Activity: Please restate exactly the lines from the one holding "Task: Click the" to the end of the material, including both ends and excluding every picture.

Extracted information:

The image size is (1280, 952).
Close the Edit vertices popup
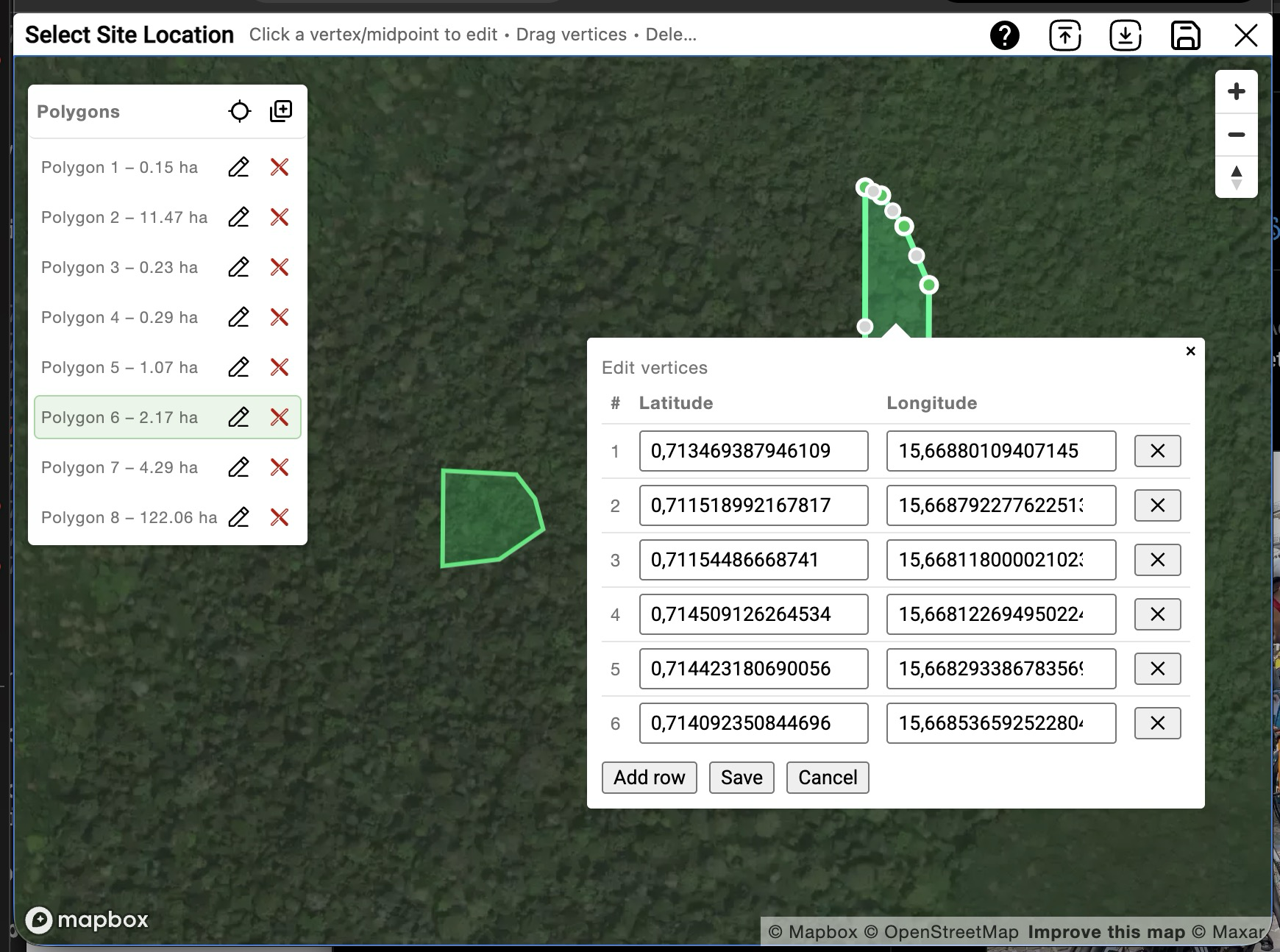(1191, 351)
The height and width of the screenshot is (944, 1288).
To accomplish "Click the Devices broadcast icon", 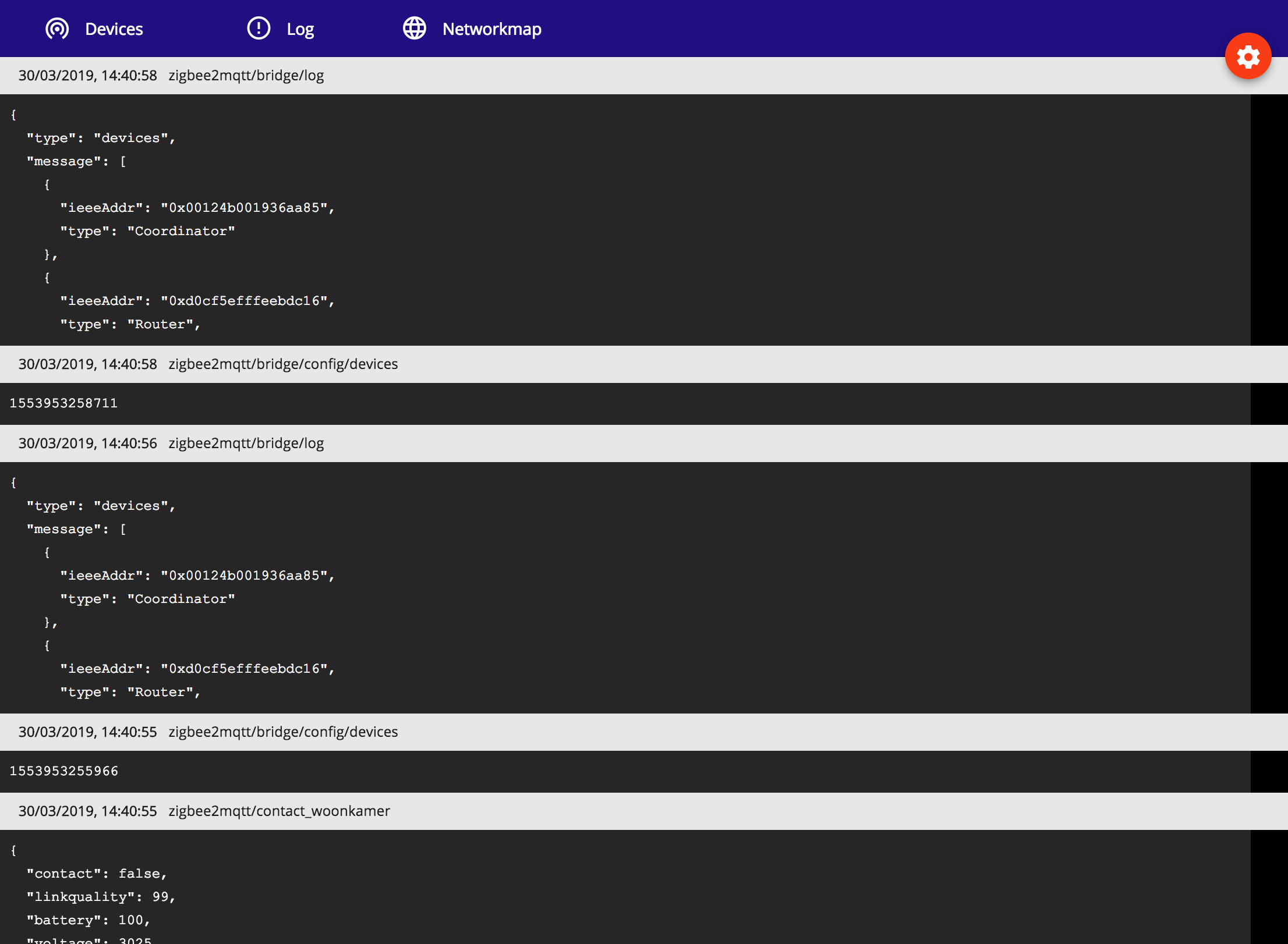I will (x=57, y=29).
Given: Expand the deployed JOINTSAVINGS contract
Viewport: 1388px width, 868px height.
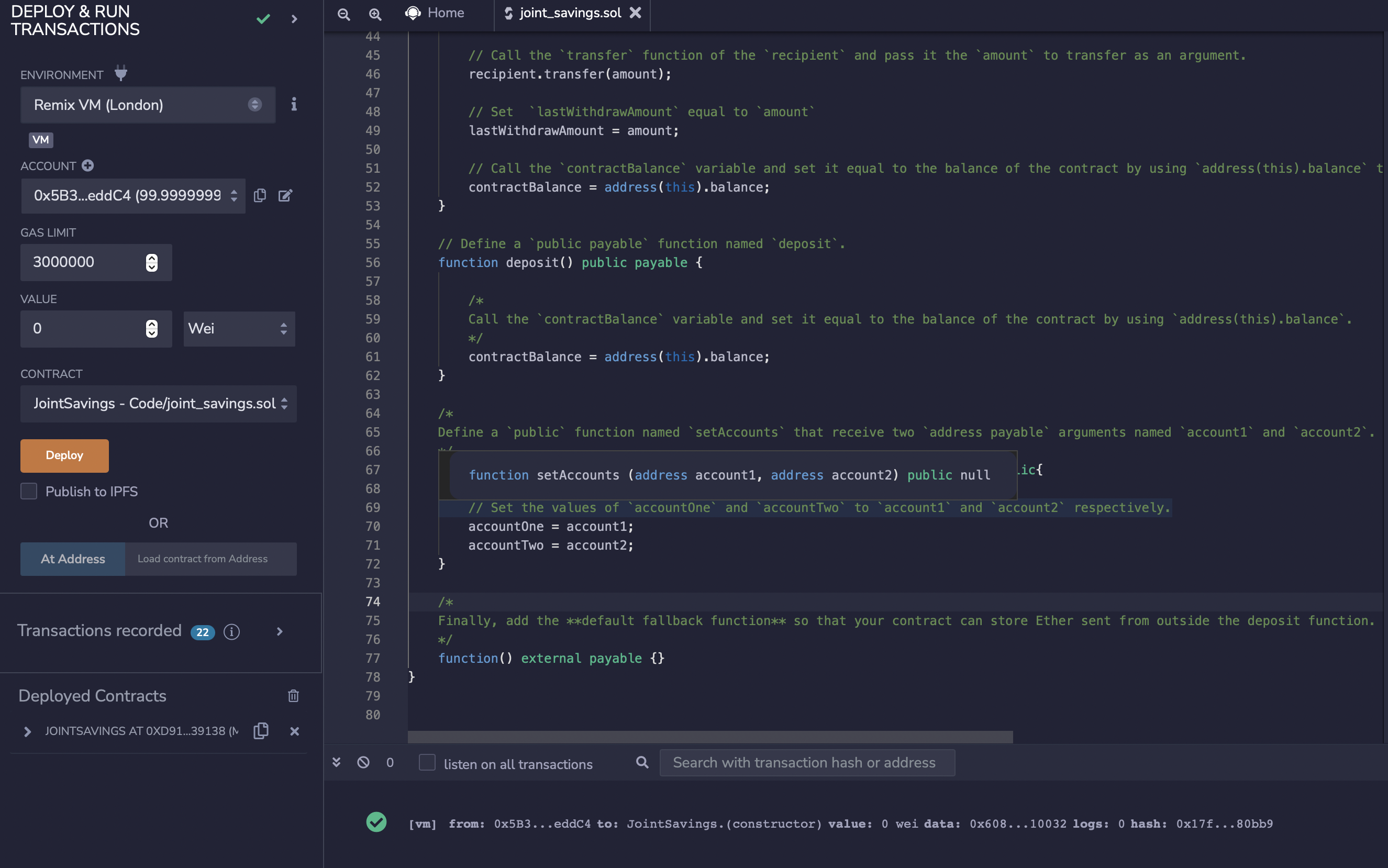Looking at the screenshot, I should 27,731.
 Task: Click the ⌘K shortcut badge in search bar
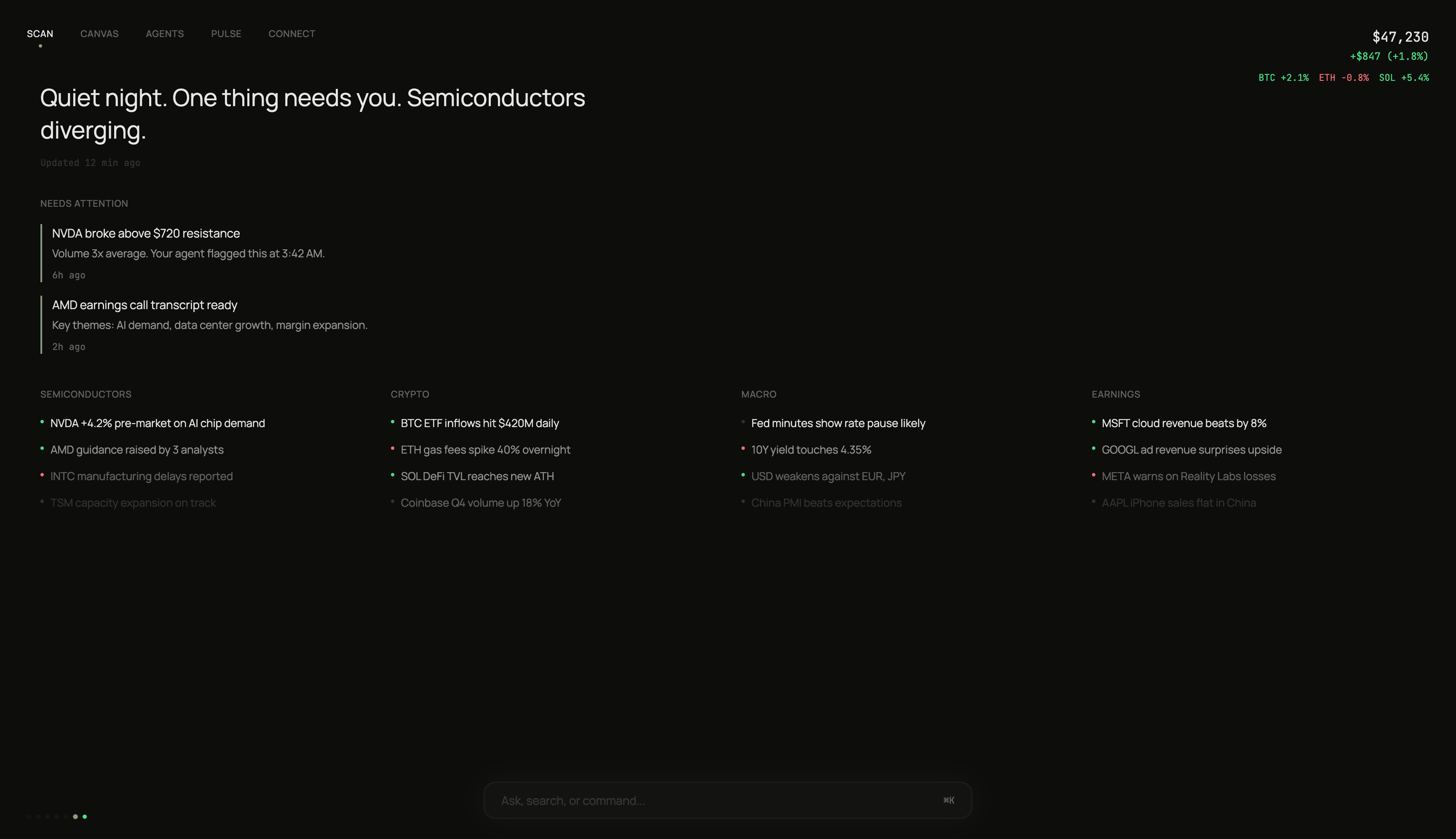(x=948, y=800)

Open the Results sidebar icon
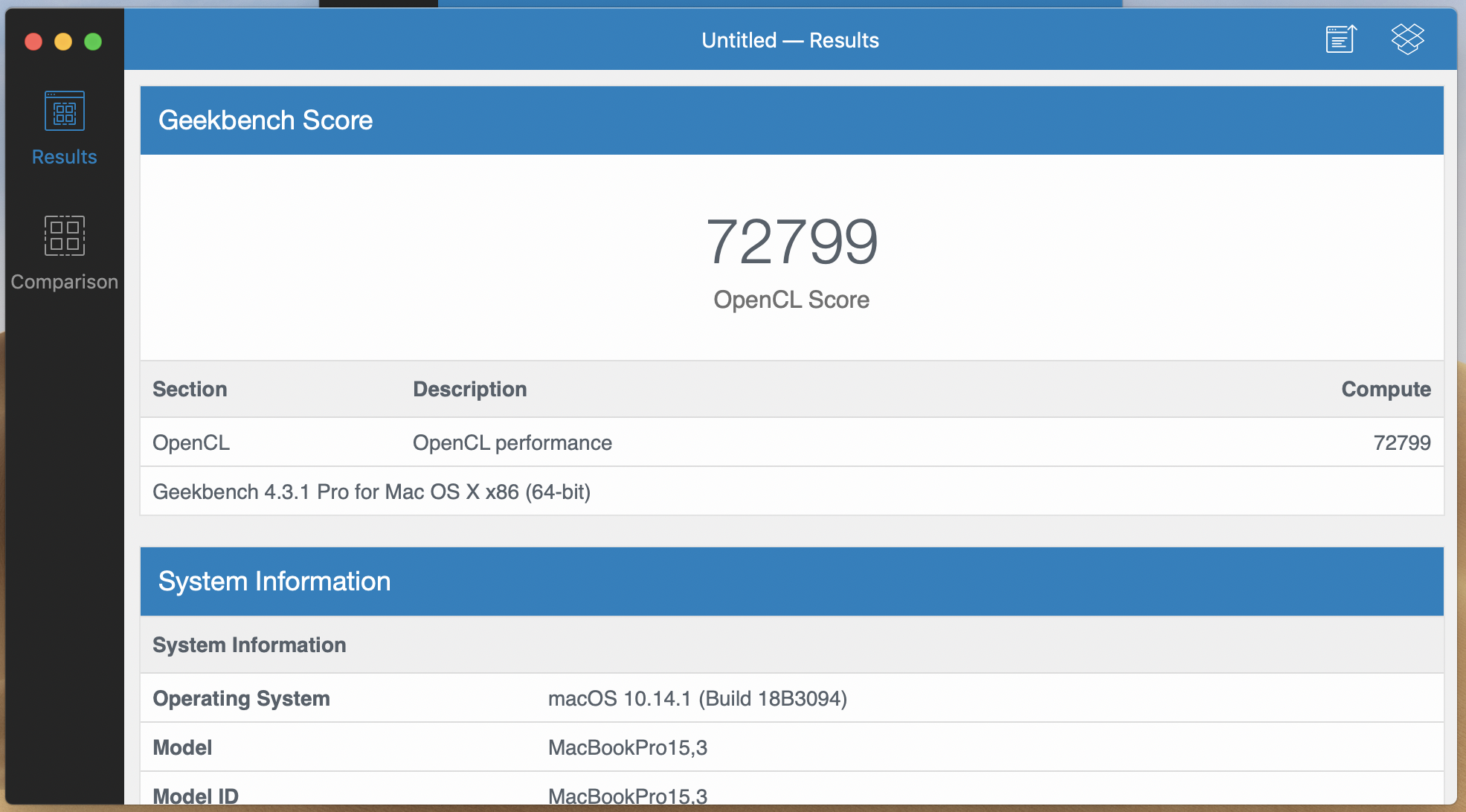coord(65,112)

Problem solution:
 Task: Click the ⌘K shortcut badge in search bar
(x=948, y=800)

Open the Results sidebar icon
coord(65,112)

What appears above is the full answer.